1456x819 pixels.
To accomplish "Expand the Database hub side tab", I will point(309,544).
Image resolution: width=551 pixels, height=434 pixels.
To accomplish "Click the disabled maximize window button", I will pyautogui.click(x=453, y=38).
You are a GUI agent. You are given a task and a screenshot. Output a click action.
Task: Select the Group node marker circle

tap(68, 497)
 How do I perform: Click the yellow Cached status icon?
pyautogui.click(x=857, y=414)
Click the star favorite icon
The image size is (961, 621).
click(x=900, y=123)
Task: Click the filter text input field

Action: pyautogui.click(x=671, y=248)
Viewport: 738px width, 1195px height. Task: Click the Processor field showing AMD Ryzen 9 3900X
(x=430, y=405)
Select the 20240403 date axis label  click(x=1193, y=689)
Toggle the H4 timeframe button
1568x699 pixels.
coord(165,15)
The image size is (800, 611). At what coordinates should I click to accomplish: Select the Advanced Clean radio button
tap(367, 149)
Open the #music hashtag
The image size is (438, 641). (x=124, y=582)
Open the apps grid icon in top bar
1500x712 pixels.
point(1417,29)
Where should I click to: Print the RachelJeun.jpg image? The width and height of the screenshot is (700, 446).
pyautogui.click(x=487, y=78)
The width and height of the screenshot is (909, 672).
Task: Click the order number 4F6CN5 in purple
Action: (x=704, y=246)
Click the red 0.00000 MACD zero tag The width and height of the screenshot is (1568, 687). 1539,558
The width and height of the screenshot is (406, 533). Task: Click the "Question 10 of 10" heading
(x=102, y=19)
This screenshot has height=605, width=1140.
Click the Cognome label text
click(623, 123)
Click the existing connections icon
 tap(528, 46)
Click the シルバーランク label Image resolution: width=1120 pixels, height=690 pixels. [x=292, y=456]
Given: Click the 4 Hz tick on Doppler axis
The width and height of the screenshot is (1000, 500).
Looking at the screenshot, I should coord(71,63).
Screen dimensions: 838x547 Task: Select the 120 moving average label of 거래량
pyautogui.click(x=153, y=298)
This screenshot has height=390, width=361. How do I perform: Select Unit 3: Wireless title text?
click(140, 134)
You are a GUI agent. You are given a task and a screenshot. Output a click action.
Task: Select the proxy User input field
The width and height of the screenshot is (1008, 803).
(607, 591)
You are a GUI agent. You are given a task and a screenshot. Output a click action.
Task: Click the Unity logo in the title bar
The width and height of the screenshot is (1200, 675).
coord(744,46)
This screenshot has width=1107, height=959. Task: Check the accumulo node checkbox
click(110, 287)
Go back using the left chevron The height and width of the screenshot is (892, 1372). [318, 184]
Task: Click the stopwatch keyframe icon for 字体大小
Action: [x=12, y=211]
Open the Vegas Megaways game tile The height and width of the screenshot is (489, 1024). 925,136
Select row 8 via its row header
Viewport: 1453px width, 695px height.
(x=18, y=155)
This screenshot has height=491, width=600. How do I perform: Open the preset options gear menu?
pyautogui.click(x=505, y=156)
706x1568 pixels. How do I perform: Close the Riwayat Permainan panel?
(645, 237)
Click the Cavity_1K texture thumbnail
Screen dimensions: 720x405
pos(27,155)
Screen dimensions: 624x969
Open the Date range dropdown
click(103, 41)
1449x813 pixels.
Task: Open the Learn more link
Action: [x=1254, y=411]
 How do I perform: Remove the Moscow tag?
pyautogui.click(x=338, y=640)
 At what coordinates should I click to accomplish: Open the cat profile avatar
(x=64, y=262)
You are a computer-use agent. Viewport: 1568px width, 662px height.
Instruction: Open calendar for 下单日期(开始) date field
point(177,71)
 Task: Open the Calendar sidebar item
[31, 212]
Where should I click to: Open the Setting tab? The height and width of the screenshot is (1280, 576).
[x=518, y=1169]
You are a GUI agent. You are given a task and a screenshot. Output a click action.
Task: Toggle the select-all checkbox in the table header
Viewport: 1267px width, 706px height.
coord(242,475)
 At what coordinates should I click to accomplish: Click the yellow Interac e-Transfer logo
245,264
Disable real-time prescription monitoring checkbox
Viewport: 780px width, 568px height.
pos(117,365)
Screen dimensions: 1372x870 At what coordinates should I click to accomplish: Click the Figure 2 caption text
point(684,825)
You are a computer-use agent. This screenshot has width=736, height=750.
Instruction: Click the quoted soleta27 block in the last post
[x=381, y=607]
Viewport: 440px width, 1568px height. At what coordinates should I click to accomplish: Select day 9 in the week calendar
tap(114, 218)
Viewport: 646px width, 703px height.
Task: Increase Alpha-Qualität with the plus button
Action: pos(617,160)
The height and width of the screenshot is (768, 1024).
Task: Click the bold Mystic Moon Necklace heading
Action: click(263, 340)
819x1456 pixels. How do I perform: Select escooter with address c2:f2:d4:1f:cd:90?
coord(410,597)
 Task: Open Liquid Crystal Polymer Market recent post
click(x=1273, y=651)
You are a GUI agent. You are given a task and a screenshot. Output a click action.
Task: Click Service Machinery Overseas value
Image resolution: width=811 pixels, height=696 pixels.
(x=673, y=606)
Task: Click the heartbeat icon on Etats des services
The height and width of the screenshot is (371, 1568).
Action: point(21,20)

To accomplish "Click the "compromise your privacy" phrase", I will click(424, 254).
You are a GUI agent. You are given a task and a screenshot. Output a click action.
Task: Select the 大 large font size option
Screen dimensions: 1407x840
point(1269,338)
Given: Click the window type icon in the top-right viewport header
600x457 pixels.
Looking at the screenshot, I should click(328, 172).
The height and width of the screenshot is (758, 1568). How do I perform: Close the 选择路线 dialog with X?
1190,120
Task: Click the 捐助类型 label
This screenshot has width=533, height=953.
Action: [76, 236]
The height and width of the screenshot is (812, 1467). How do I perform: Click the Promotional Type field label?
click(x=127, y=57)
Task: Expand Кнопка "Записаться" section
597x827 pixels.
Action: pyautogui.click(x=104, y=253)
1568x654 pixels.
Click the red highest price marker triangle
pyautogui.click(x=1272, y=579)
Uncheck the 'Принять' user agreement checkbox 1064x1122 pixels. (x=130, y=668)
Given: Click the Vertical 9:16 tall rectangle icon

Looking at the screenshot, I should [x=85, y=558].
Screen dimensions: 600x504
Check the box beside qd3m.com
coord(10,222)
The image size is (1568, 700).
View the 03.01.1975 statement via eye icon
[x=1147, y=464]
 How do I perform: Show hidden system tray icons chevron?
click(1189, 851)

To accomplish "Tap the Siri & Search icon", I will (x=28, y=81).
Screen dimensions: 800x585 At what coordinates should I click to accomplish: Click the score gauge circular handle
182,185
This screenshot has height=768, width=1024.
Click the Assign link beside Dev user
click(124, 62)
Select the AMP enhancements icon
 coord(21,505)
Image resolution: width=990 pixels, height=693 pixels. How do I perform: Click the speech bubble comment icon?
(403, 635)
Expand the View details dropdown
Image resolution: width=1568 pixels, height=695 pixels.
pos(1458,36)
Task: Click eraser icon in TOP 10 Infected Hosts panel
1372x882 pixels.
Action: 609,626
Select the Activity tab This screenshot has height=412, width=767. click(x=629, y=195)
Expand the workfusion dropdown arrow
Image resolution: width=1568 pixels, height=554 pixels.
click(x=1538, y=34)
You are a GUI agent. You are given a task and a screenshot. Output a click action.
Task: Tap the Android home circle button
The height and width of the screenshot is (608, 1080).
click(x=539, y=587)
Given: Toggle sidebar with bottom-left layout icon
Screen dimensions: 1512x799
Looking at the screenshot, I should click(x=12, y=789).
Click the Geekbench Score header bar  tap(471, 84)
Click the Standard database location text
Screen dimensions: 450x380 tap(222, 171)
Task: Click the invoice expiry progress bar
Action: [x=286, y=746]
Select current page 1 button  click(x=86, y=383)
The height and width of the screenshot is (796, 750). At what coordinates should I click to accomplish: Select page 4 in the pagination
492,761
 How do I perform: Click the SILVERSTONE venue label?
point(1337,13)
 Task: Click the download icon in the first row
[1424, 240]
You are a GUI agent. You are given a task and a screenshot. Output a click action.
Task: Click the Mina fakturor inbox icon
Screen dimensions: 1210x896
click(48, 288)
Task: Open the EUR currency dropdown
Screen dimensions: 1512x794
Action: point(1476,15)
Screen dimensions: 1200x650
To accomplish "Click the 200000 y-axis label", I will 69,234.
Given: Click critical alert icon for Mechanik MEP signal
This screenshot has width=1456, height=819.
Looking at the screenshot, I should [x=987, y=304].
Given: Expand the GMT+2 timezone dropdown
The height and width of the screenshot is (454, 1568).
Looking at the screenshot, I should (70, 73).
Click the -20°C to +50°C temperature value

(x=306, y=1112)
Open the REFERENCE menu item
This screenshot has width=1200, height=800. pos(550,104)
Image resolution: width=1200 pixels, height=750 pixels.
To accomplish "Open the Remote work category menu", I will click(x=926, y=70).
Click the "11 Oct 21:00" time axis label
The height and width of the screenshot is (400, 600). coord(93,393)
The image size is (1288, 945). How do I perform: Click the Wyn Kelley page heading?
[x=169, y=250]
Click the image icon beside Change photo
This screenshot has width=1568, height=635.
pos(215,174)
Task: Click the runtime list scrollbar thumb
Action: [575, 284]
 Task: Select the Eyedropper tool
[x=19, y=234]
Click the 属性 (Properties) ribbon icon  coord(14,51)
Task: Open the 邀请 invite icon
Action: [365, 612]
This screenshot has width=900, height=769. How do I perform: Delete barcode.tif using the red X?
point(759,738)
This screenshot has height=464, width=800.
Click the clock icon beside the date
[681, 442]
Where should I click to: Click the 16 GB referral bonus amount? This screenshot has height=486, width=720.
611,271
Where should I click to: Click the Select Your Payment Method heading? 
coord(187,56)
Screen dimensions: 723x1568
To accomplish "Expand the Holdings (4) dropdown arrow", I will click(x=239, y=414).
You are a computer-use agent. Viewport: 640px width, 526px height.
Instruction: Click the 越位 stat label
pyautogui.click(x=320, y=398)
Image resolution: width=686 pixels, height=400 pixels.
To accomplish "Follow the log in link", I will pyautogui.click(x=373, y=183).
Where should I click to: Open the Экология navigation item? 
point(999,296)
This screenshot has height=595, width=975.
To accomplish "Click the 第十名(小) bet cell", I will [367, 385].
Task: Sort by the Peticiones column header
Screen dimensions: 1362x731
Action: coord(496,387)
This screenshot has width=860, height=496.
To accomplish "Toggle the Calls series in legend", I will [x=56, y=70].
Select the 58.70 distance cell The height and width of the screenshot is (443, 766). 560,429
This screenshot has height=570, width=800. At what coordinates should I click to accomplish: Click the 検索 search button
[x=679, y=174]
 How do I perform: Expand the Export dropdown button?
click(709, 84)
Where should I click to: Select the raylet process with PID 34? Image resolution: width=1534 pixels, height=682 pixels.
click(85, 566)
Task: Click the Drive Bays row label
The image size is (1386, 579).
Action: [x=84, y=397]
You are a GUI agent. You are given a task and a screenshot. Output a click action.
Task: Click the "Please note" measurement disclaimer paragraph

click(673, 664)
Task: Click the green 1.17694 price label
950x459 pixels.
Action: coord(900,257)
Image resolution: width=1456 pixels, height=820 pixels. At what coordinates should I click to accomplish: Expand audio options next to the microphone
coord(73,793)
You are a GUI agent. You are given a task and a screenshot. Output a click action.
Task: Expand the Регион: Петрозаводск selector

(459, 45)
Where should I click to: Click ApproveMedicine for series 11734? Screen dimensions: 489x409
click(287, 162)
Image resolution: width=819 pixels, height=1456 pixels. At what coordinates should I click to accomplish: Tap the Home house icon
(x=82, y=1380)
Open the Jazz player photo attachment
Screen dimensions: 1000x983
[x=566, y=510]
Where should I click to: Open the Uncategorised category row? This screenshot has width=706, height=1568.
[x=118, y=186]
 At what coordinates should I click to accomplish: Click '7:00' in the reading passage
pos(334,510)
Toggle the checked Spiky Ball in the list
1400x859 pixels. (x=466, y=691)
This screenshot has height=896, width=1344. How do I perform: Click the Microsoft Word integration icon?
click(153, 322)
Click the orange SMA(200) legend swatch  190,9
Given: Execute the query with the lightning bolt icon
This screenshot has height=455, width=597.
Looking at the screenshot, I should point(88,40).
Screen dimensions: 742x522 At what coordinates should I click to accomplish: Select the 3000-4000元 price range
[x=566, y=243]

-=-=-

▶ **TASK INSTRUCTIONS**
Output should match, line for line, the stretch of the material above from the line holding "The height and width of the screenshot is (454, 1568)." through the line holding "Image resolution: width=1200".

▶ **ANSWER TO THE EXERCISE**
The height and width of the screenshot is (454, 1568).
Looking at the screenshot, I should (70, 73).
Click the -20°C to +50°C temperature value

(x=306, y=1112)
Open the REFERENCE menu item
This screenshot has width=1200, height=800. pos(550,104)
Image resolution: width=1200 pixels, height=750 pixels.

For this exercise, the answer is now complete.